It has been several years since vue3 was released, but why do I feel that so few people are using it?

The perception that Vue 3 has relatively low adoption is a common but nuanced observation, primarily rooted in the framework's specific ecosystem dynamics and the practical realities of enterprise software development. While Vue 3's core library has seen widespread uptake in new projects, its ecosystem's full transition has been gradual. The Composition API, a foundational shift from Vue 2's Options API, represents a significant conceptual leap that required developers to invest in relearning patterns. More critically, key supporting libraries and tools, most notably Vue Router and Vuex (and later Pinia), took considerable time to reach stable Vue 3 compatibility. This lag created a period where migrating a production Vue 2 application was a complex, all-or-nothing endeavor, discouraging many teams from immediate upgrades. Consequently, the vast installed base of stable Vue 2 applications, particularly in large-scale business contexts, has remained in place, creating a visible disparity between the number of existing Vue 2 codebases and new Vue 3 greenfield projects.

The technical and economic calculus for migration is a central mechanism explaining this phenomenon. For a mature Vue 2 application, the cost-benefit analysis often does not favor a rushed upgrade. The performance improvements and superior TypeScript integration in Vue 3, while substantial, may not constitute a compelling business case on their own for a functioning product. The migration process itself is non-trivial, involving not just API changes but also potential breaking changes in build tooling and third-party dependency compatibility. Many organizations operate on a "if it isn't broken, don't fix it" principle, prioritizing feature development and bug fixes over foundational refactoring that introduces risk without immediate user-facing benefits. This rational inertia is a standard pattern in software engineering, not unique to Vue, but is particularly pronounced here due to Vue 2's reputation for stability and the scale of the architectural change introduced.

Furthermore, the frontend framework competitive landscape has evolved. Vue 3 emerged into a market where React's dominance was firmly entrenched and where newer entrants like Svelte were gaining mindshare for specific use cases. While Vue's progressive framework philosophy and approachable core remain distinct advantages, the urgency for teams to switch from React or Angular to Vue diminished. Much of Vue 3's adoption is thus organic, occurring in new projects where its modern reactivity system and composable architecture can be leveraged from the start, rather than through mass conversion of existing projects from other frameworks or even from Vue 2. This makes its growth less visibly disruptive in the broader industry discourse compared to a framework entering the market for the first time.
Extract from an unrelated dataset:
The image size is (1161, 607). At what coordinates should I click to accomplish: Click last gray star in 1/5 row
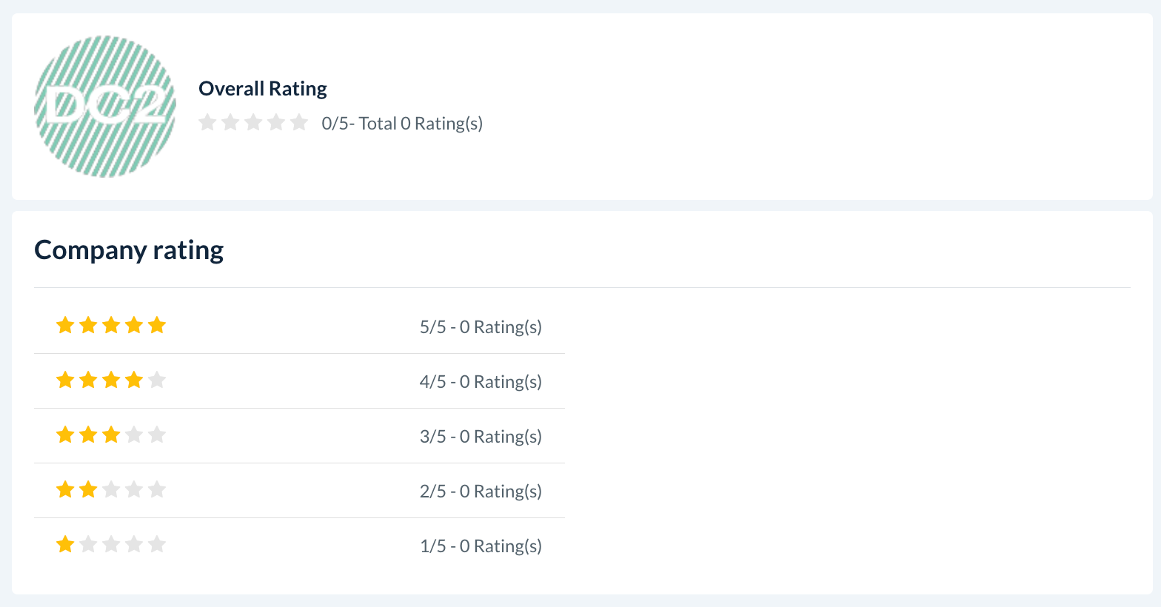click(157, 544)
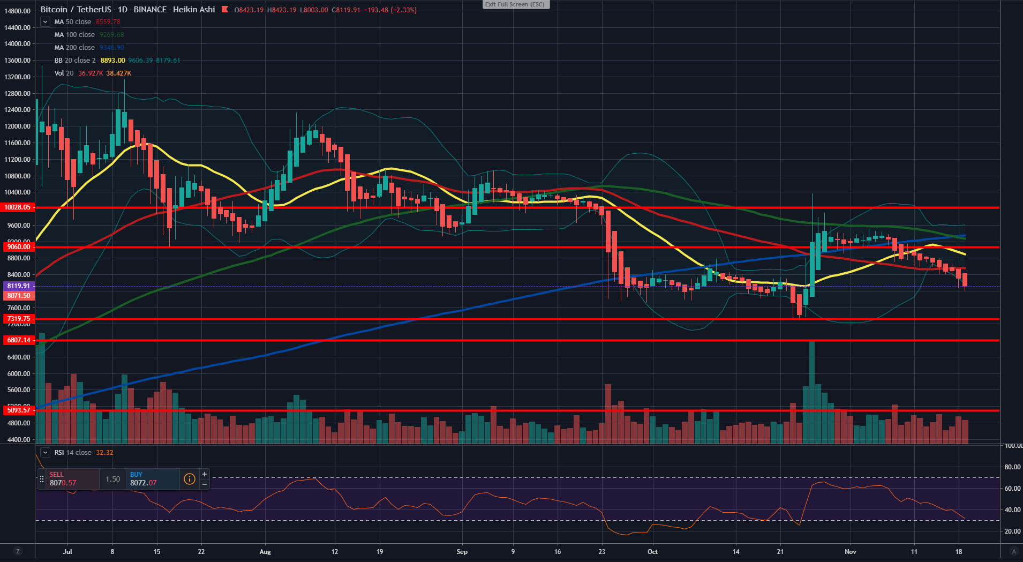
Task: Select the BB 20 close 2 indicator legend
Action: [x=75, y=61]
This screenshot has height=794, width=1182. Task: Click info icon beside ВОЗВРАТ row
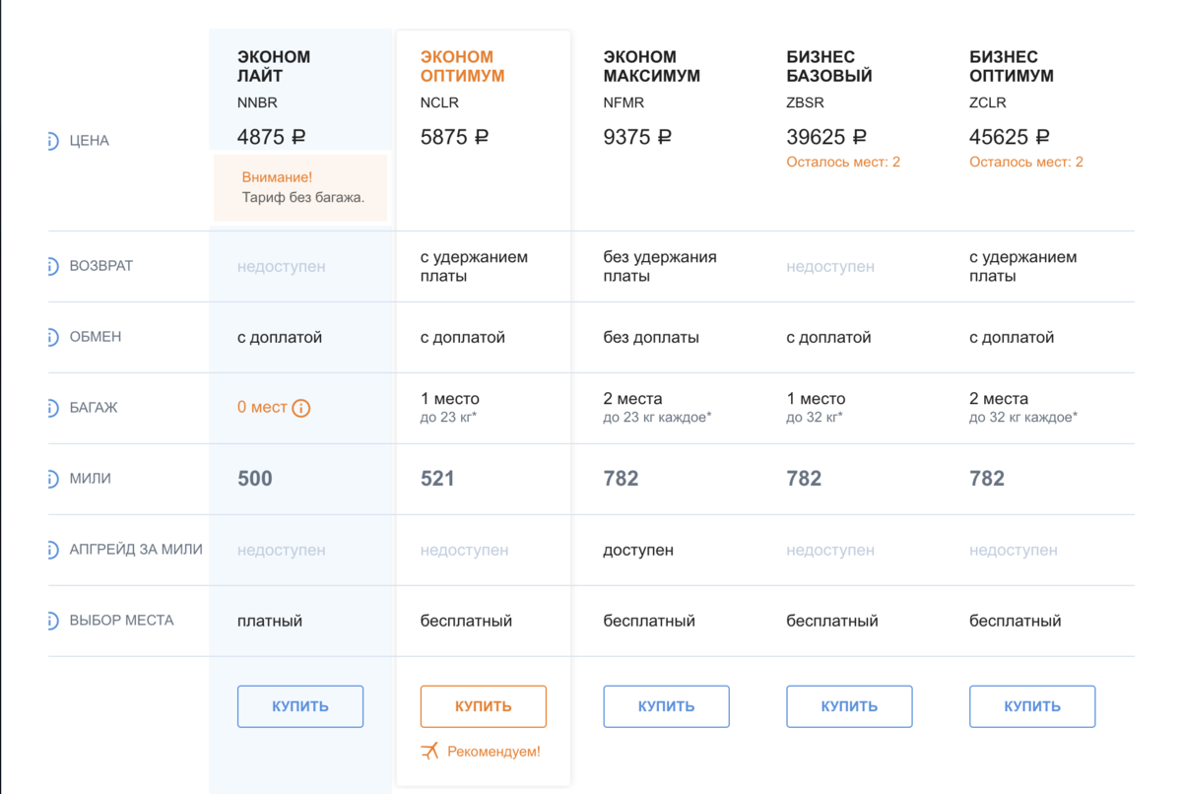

Therefore, the feeling of limited use is more reflective of the framework's lifecycle phase and ecosystem maturation than its actual traction. The observable reality is dominated by the persistence of Vue 2's substantial legacy, which skews perception. Vue 3's adoption is real and growing, but it is occurring primarily at the greenfield frontier of development and within teams that value its specific technical offerings. Its trajectory is one of steady consolidation rather than explosive, disruptive takeover, a path that aligns with its pragmatic design philosophy and the conservative nature of production software investment. The ecosystem has now largely caught up, setting the stage for a more accelerated migration cycle as Vue 2 enters its official end-of-life.